"I'm very proud of you, you know."
Rudra grumbled and winced as the bandages slowly tightened around his torso. "It hurts to breathe," he complained.
"Of course it hurts to breathe, you have two fractured ribs! Those are painful! Now hold still," Jaya chided. "Given your bruises, you should feel lucky you don't have more."
"I don't know if I'm cut out for this whole pacifism thing," Rudra sighed. "I don't see what's to gain from just letting people beat you up or worse."
The bandage wrapping halted suddenly. "Hold on a minute, did you..." The woman rubbed her temples in exasperation. "Tell me everything that happened."
"Well I was walking along when this one guy from a different gang who I'd beaten up before saw me and attacked me. He came at me with a piece of pipe and I was about to punch his lights out but then I remembered that I'm not supposed to fight so I didn't and he got me. Then I fell to the ground and he kicked me a bunch and then he left."
"You let him break your ribs?!"
"You said I can't fight! No violence!"
"That doesn't mean you do nothing, dummy! Uuuuugggghhh..." she moaned, her face in her hands. "All right, apparently I need to explain basic concepts to you. Let's go over how you could have done this right." She began to count on her fingers. "One, you could have tried to talk with him.
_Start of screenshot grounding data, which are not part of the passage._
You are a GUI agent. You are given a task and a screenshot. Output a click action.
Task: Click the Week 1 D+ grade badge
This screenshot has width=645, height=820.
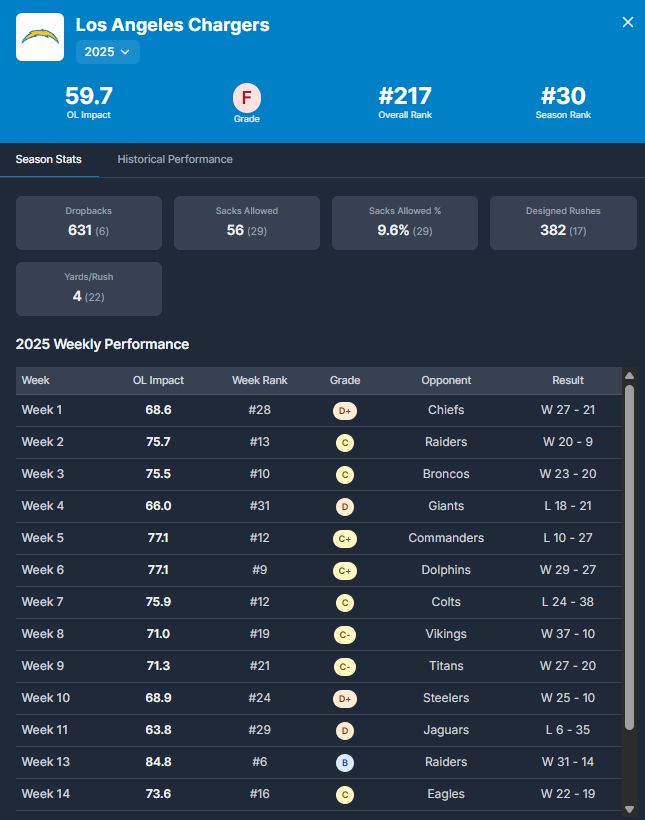click(345, 410)

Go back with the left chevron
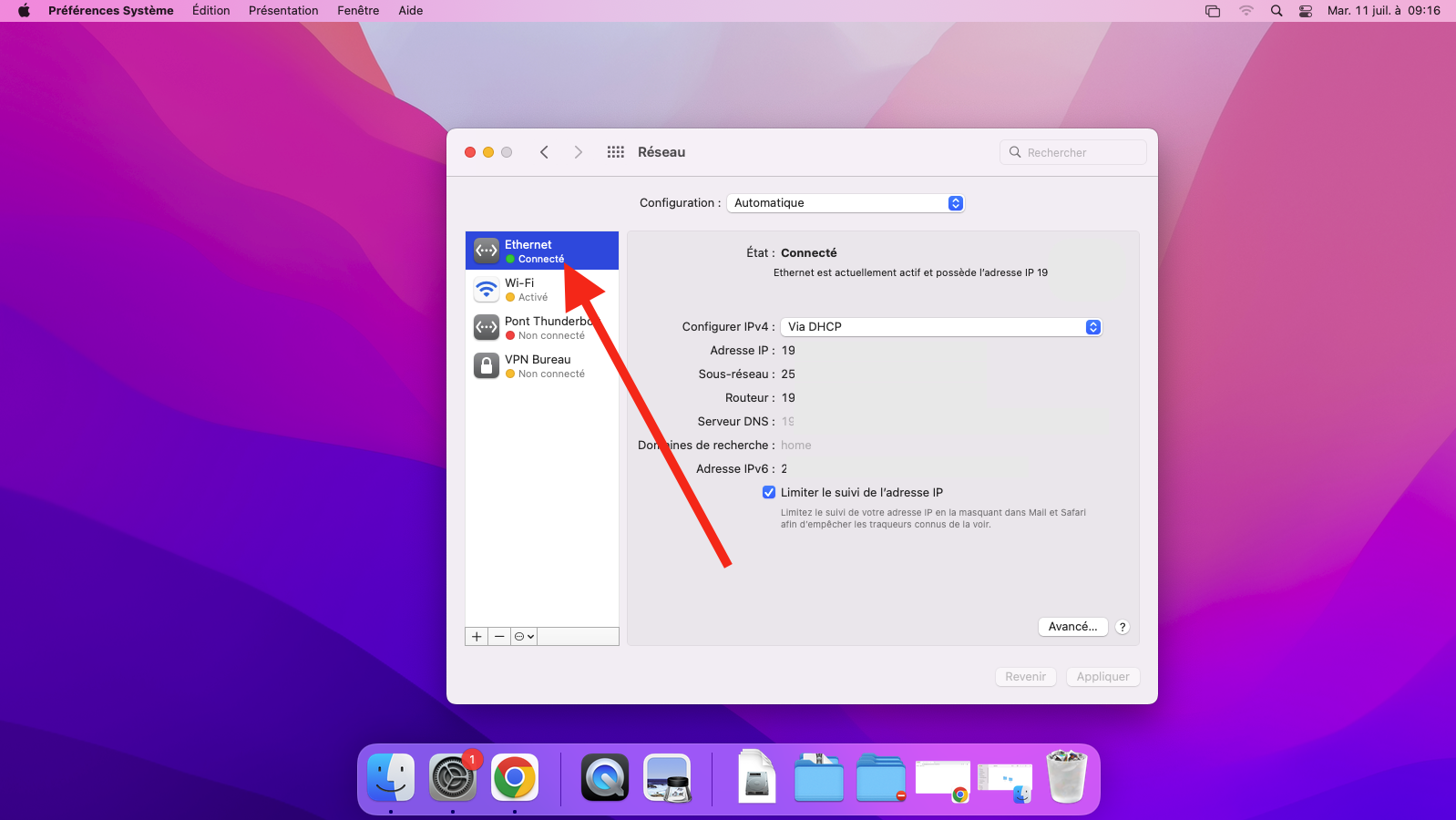point(544,152)
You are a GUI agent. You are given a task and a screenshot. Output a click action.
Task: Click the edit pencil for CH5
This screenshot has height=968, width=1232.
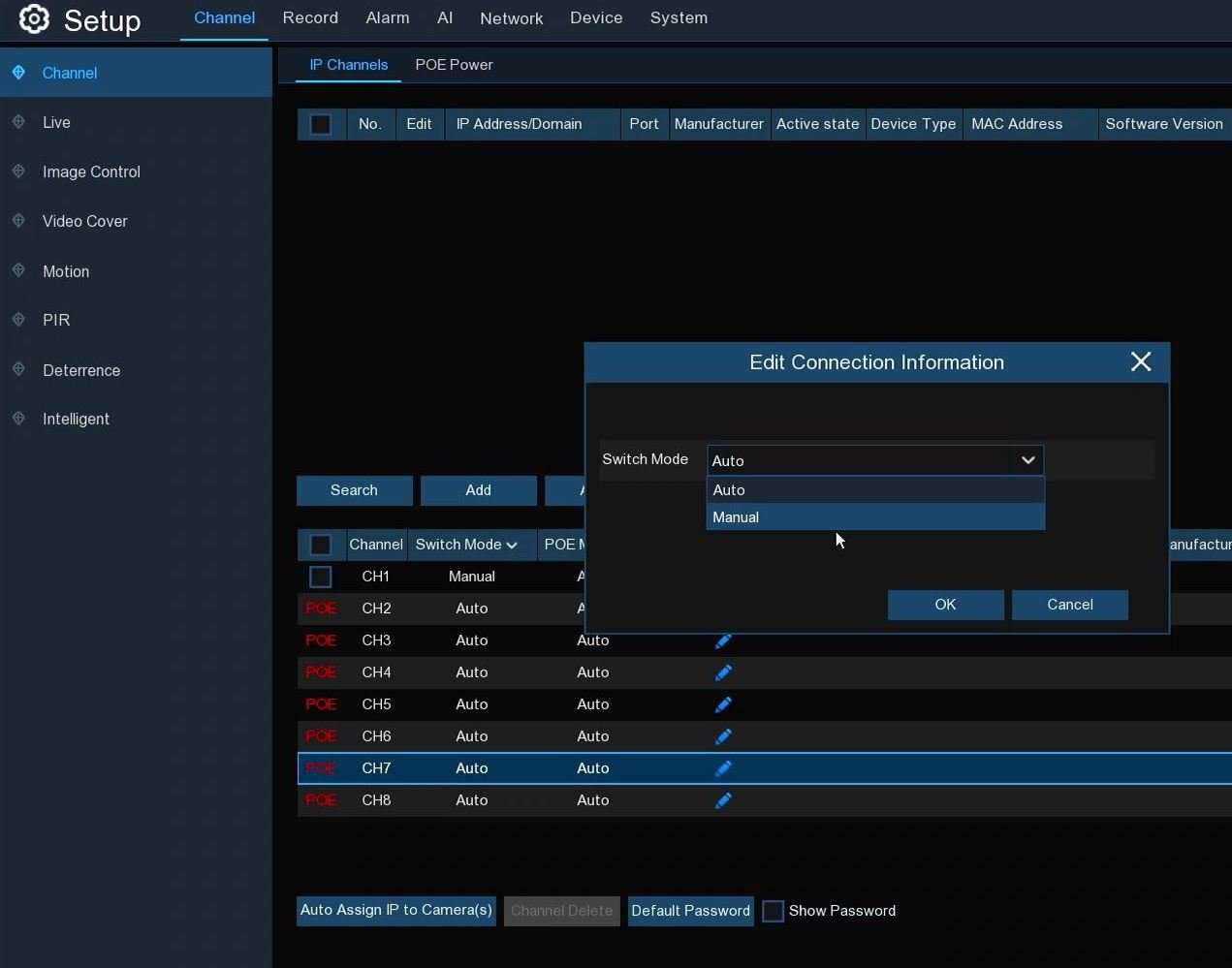click(723, 704)
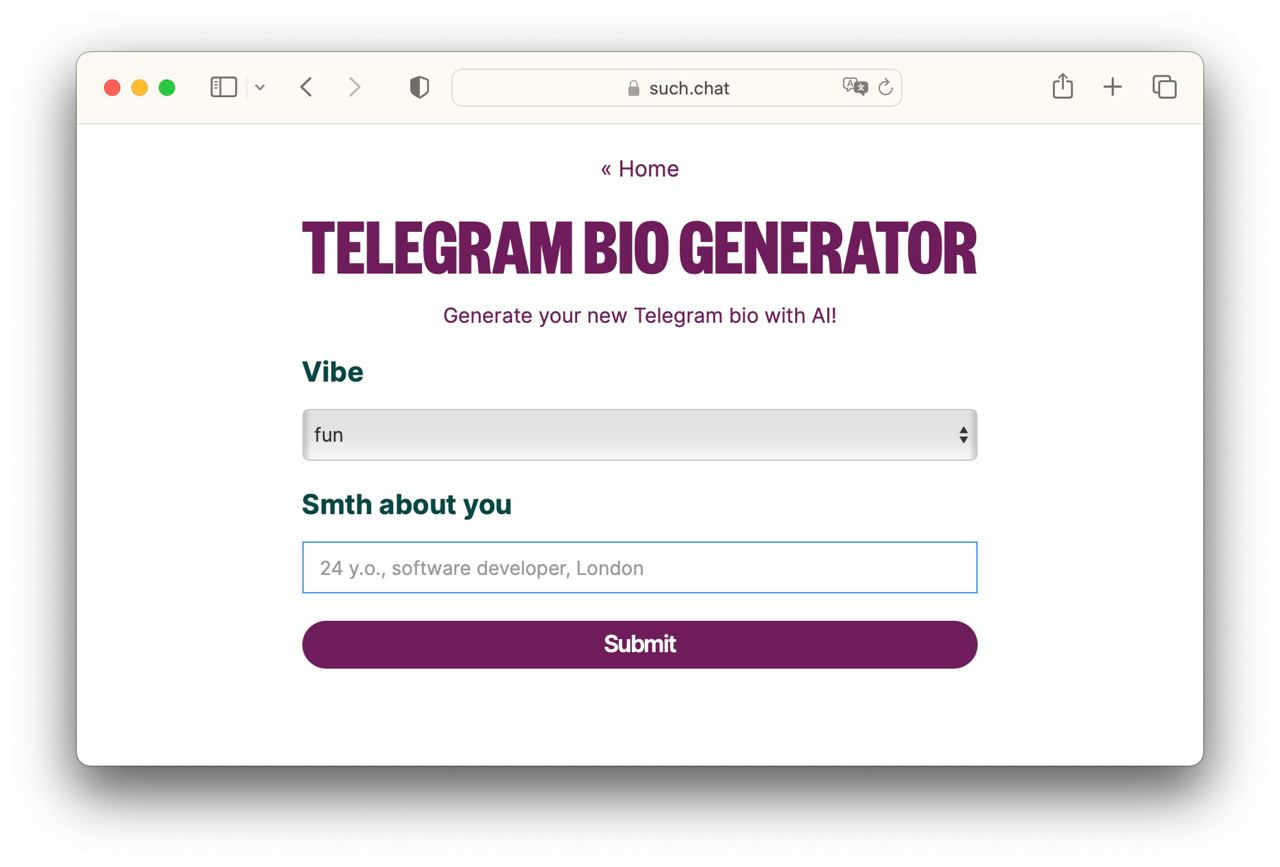Go back via the Home link
The image size is (1280, 867).
640,168
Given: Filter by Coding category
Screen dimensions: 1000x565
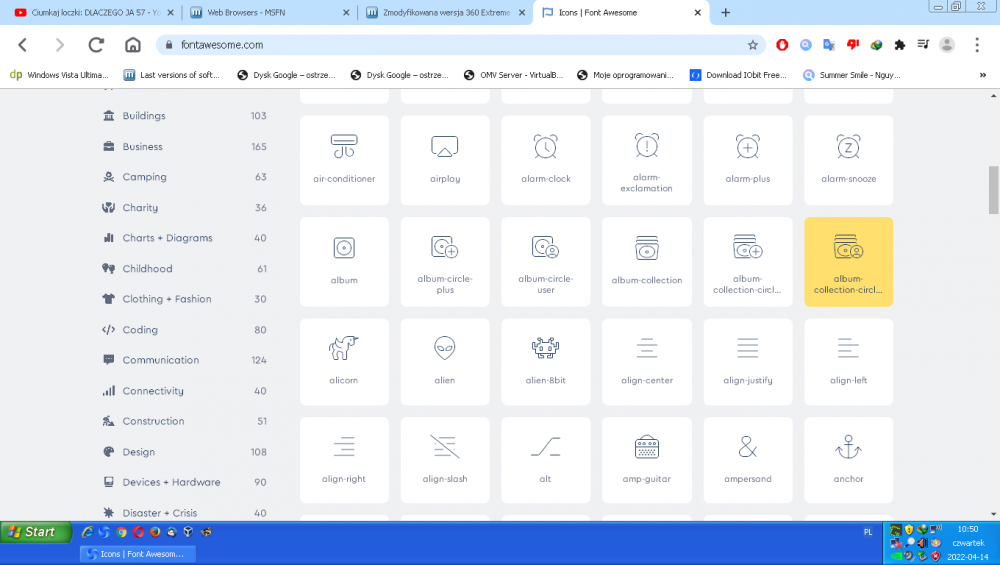Looking at the screenshot, I should click(x=140, y=330).
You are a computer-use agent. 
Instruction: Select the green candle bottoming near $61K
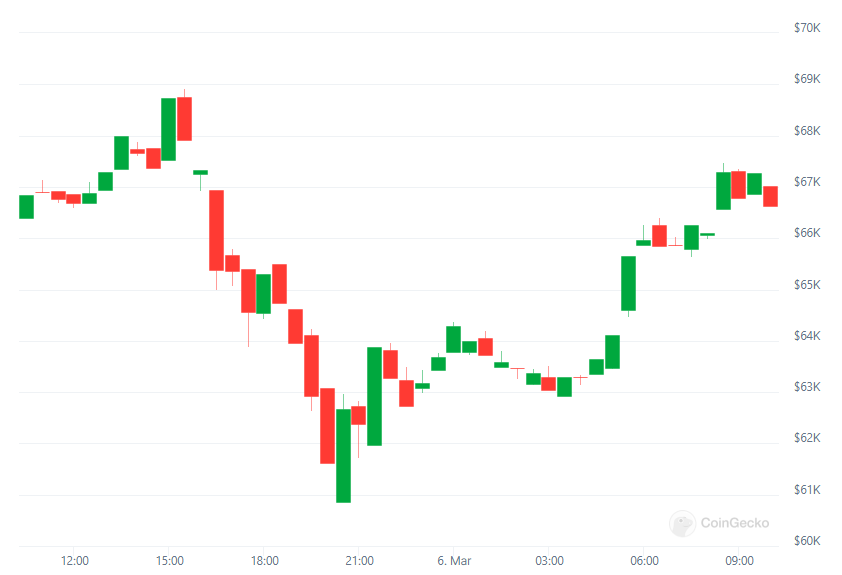(x=343, y=455)
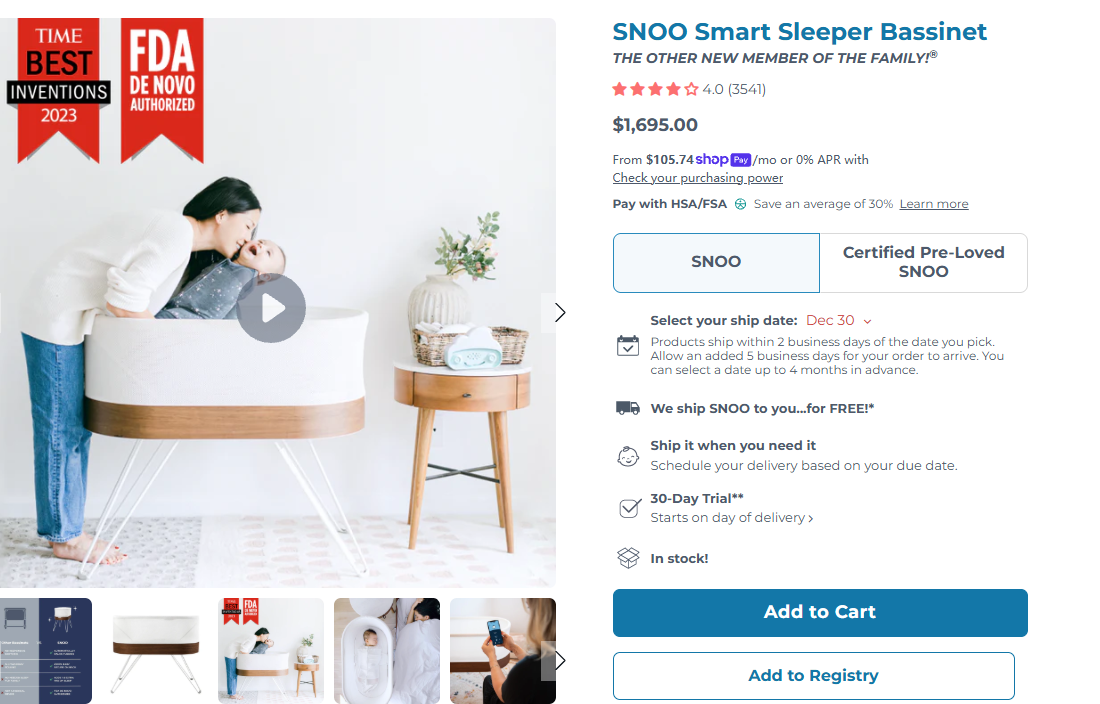
Task: Play the product video
Action: (271, 309)
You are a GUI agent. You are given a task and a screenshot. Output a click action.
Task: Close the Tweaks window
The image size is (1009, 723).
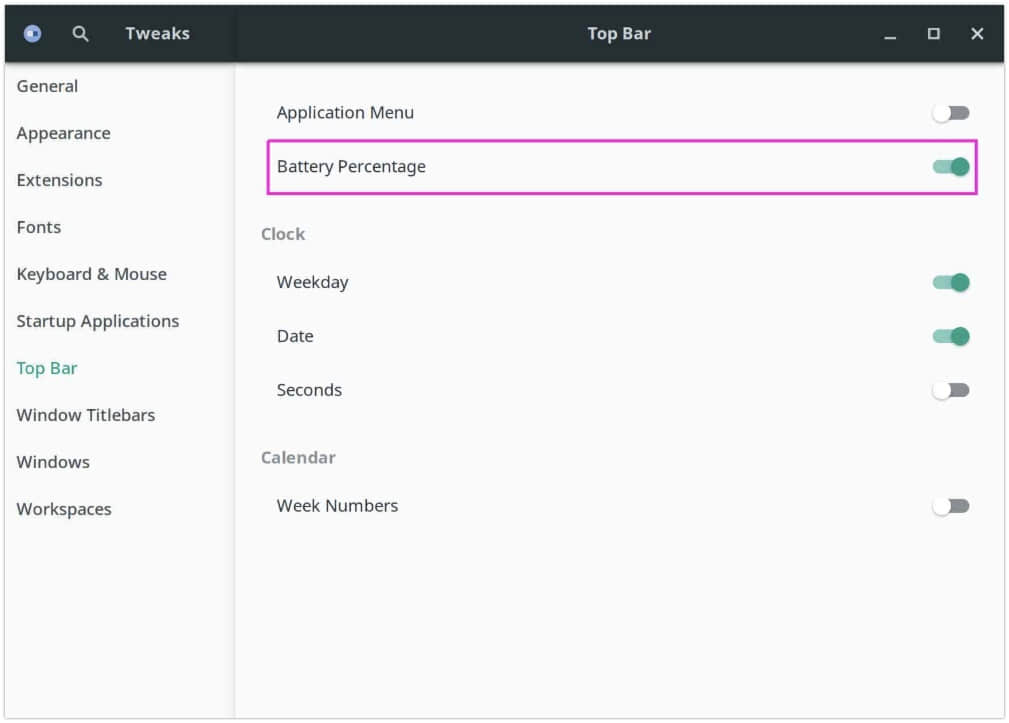pos(977,34)
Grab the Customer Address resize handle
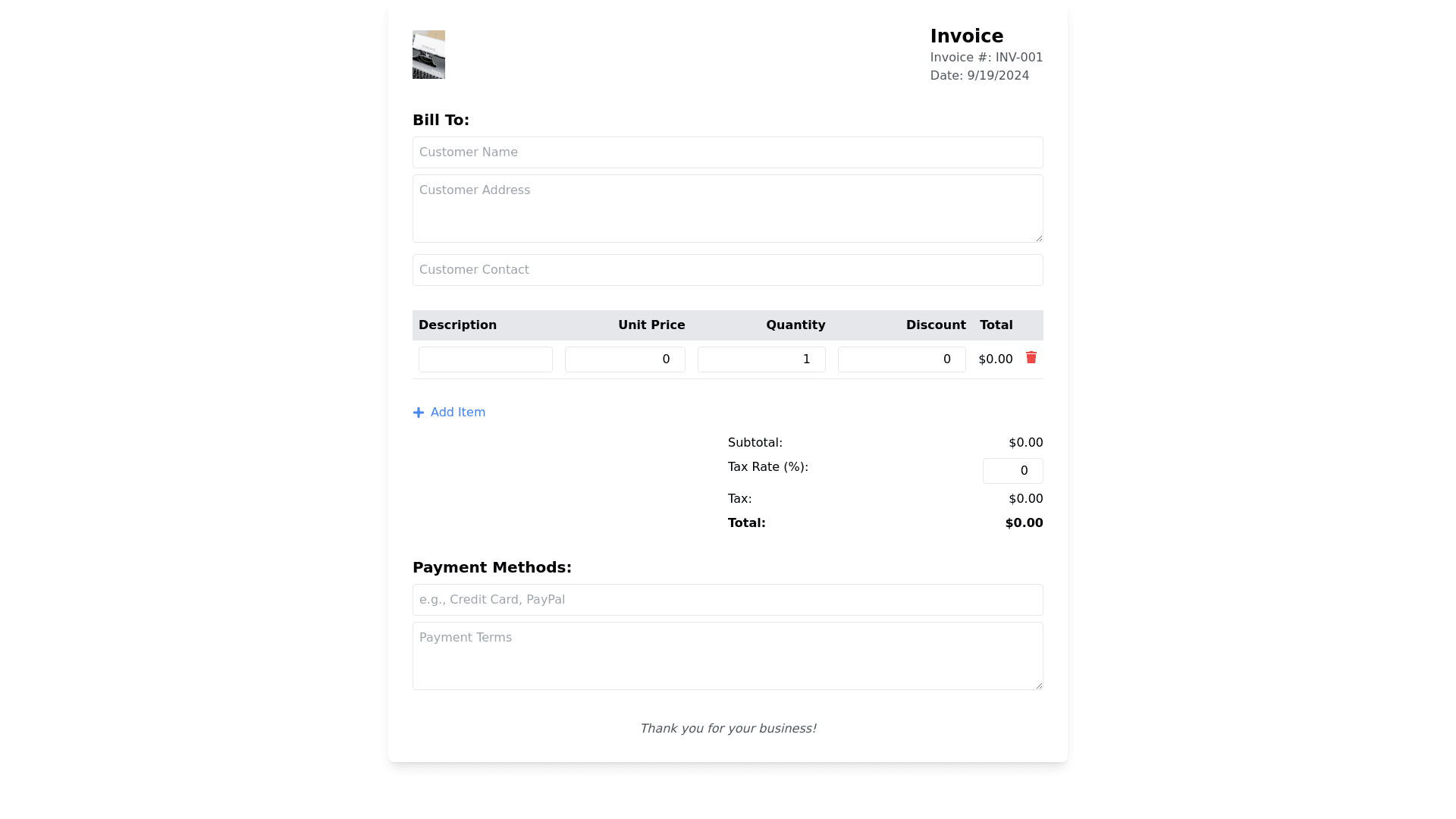This screenshot has height=819, width=1456. (x=1039, y=238)
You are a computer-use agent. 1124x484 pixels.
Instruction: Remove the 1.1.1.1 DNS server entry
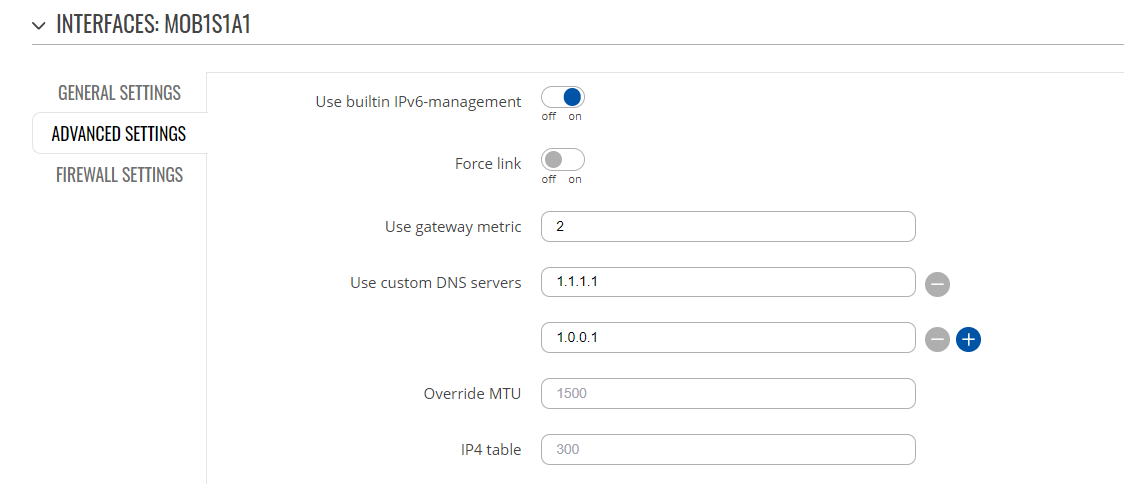coord(938,284)
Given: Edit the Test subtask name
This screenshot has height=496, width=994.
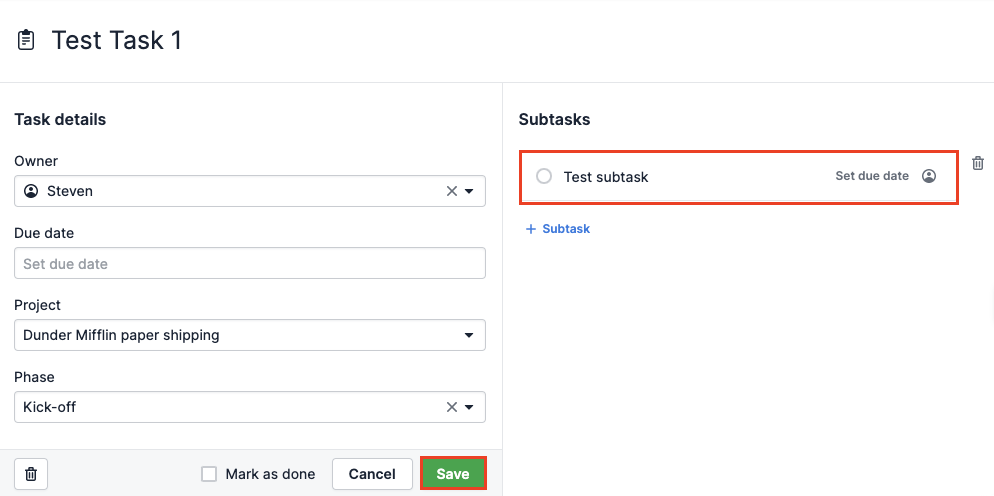Looking at the screenshot, I should (606, 177).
Maybe work something out. If he knew you weren't part of the gang anymore, maybe he wouldn't have wanted to hurt you so much."
"I doubt it. He seemed to take it personally."
"Two, you could have run away."
"I'm not the sort of person who runs away. I'm not a coward."
"There's nothing wrong with avoiding conflict when it's not needed, but fine, whatever. Three, if you didn't want to run away, at least you could have dodged. Just because you don't fight doesn't mean you have to just stand still. Even more, if you had the chance, you could have tried to disarm him. Take his pipe away, and maybe he would have run."
"That doesn't count as violence?"
"You're not hurting him, are you? There's many ways to prevent violence that don't count as violence. I mean, you could have even gotten him on the ground and just sat on him so he couldn't move if you wanted. As long as you're not injuring him, you shouldn't worry.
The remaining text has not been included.